Ridirigendo i miei passi in città, alla fine di questo lockdown (così lo chiamano), mi sono reso conto che ciò che mi mancava era la sensazione di poter vivere i piccoli luoghi del mio vivere quotidiano, magari ancora non assaliti dal rientro di massa di tutti gli esseri umani mascherati e igienizzati. Parlo delle piccole strade, degli angoli poco capienti o di quelle linee di autobus che, complice la chiusura delle scuole e la limitazione dei posti, si rivelano inaspettatamente vuoti, ricchi di quelle vestagliette a colori sgargianti che le signore spesso indossano per allontanare il caldo.
La riflessione sulla piccolezza come valore, che non è nuova alla scrittura (il tema dell’ aurea mediocritas, così come chiamata dal poeta latino Orazio, è di vecchia ascendenza) si è estesa, durante la fase virulenta del virus, anche ai piccoli gesti, al caffè della mattina, al rumore del coltello sulla fetta di pane mentre si stende su di essa un velo di marmellata o al fruscio dei piedi della persona che si ama sulle lenzuola fresche la mattina. La riflessione, si sa, attira i pensieri che, come le ciliegie, seguono uno all’altro. Ed ecco allora accendersi un riflettore sui particolari: la cucitura di un capo d’abbigliamento, gli angoli smussati di un mobile degli anni ’50, il riflesso rossiccio della propria barba sullo schermo del telefono cellulare e, ancora, gli odori e i riflessi che vagheggiano i colori del grano.
Sarebbe bello che il mondo, ormai globalizzato anche nella condivisione delle informazioni, a partire da questa estate spaventata si riscoprisse – proprio per questo – più piccolo, che qualche esponente religioso ricordasse la bellezza del silenzio evitando le folle; che qualche politico, invece di urlare o promettere mari e monti, dichiarandosi diverso dagli altri, andasse avanti in silenzio per il bene di tutti, ammettendo errori.

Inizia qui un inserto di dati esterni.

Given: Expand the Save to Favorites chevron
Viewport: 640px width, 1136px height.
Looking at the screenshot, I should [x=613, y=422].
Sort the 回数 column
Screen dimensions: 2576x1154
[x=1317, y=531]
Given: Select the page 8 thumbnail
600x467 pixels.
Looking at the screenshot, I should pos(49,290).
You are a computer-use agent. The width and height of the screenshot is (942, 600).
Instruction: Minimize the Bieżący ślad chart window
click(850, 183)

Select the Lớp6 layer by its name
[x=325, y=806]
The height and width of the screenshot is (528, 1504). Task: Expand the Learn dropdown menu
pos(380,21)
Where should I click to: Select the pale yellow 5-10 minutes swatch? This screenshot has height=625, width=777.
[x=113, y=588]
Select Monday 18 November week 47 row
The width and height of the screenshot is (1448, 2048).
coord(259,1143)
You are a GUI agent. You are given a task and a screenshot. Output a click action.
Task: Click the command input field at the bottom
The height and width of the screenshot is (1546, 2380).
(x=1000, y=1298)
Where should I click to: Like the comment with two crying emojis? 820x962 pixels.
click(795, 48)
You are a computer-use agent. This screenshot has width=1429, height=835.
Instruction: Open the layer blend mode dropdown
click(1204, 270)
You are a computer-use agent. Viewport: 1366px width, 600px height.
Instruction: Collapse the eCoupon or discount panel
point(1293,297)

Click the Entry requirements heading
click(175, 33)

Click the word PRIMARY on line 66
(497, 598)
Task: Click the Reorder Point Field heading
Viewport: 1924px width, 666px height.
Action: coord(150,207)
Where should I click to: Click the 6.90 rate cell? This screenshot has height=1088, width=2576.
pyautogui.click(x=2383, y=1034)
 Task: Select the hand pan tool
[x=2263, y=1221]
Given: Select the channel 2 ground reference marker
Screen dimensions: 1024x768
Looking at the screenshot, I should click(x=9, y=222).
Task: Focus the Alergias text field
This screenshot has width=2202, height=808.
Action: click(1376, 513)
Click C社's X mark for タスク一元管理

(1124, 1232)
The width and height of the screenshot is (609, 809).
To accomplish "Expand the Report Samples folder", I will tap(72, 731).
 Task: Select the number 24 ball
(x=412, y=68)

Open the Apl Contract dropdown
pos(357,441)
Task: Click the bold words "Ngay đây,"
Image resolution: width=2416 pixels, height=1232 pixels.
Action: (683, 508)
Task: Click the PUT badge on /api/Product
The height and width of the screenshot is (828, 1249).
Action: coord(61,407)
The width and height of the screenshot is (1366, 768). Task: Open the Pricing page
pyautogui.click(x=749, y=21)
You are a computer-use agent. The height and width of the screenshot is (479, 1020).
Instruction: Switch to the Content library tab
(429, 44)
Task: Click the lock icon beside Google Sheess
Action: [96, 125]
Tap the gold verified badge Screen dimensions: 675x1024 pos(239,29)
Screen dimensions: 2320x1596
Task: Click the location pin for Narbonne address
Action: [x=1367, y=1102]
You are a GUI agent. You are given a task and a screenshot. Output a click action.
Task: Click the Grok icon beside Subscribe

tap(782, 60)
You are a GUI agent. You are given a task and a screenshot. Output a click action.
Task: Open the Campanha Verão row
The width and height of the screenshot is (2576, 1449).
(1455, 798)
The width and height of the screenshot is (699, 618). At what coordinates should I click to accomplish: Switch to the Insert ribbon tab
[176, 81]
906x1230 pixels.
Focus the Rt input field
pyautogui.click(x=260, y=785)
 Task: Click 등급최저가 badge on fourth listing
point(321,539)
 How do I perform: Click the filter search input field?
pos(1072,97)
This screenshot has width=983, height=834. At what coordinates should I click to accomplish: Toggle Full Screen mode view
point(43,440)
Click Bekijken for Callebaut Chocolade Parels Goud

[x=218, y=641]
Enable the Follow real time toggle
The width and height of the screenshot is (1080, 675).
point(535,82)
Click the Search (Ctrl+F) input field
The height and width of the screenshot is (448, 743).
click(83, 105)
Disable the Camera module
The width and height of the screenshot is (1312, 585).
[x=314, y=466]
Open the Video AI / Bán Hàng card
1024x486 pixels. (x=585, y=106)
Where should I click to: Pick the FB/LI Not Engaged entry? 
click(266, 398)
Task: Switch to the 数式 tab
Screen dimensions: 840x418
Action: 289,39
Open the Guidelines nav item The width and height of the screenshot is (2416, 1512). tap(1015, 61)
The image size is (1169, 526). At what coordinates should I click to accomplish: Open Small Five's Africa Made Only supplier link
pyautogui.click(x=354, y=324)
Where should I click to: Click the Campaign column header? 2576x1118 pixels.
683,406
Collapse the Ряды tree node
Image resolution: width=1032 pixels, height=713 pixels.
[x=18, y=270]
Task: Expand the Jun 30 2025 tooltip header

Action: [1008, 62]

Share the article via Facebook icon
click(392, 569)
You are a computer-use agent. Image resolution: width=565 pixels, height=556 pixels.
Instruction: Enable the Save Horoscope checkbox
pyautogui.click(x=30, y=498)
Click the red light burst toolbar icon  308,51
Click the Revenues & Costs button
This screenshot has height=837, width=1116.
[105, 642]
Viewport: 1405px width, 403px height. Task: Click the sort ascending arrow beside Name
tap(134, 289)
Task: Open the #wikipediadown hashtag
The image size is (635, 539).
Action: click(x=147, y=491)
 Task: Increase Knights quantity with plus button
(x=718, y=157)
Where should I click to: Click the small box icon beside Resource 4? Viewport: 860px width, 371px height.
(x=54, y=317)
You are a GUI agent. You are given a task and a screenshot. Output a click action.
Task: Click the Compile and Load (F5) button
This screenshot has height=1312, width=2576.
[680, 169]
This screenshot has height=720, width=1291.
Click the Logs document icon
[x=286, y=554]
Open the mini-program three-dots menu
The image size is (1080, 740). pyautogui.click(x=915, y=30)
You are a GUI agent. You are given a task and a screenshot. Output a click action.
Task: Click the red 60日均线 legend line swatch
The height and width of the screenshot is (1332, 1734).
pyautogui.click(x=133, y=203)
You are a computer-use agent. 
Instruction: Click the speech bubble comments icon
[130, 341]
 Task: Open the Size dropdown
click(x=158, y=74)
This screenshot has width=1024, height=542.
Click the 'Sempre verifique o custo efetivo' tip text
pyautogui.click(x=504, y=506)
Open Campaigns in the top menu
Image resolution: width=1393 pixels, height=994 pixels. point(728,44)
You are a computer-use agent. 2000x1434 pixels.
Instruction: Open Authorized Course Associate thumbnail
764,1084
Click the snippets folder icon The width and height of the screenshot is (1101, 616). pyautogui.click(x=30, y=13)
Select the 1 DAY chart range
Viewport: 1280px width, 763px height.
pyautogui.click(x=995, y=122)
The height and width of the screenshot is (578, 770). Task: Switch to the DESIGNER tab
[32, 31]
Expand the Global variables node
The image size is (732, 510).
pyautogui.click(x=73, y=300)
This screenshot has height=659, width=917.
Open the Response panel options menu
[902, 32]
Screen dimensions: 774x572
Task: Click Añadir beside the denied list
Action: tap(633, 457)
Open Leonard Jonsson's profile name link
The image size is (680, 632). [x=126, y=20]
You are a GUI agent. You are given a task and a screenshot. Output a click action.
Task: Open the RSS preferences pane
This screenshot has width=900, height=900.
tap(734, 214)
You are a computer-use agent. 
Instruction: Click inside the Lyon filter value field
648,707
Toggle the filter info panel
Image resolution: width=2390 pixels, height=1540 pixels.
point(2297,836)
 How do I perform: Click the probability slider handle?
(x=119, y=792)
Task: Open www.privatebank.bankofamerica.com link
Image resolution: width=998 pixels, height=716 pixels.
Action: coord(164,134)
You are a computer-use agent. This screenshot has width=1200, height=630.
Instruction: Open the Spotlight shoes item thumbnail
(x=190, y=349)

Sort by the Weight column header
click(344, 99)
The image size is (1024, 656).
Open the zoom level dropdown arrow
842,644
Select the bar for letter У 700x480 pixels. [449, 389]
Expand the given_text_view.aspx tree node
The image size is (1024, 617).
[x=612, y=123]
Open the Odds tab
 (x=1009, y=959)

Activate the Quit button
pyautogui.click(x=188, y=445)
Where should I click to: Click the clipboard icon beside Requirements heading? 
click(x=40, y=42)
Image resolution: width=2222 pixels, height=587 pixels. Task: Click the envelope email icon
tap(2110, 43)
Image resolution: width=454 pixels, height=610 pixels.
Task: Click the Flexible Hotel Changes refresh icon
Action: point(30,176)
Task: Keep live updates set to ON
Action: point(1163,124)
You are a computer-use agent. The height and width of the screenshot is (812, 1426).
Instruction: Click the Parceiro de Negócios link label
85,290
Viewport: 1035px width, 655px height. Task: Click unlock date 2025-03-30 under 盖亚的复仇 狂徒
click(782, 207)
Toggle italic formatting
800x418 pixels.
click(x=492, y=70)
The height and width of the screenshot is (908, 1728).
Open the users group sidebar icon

Sarebbe delizioso se ogni utente di social network – proprio loro, gli webeti di recente coniatura – rivalutasse la gioia di sincerarsi delle notizie che condivide. Sarebbe bello se non ci ripromettessimo continuamente grandi cose, grandi dimagrimenti, grandi exploit, grandi ricchezze e grandi rivoluzioni, ma se, in modo tutto europeo, ci dedicassimo alla sublime arte della piccolezza del vivere quotidiano, alla salvaguardia della libertà (e della salute) come strumento massimo per raggiungere, ognuno nel proprio piccolo, uno stato di incomparabile equilibrio.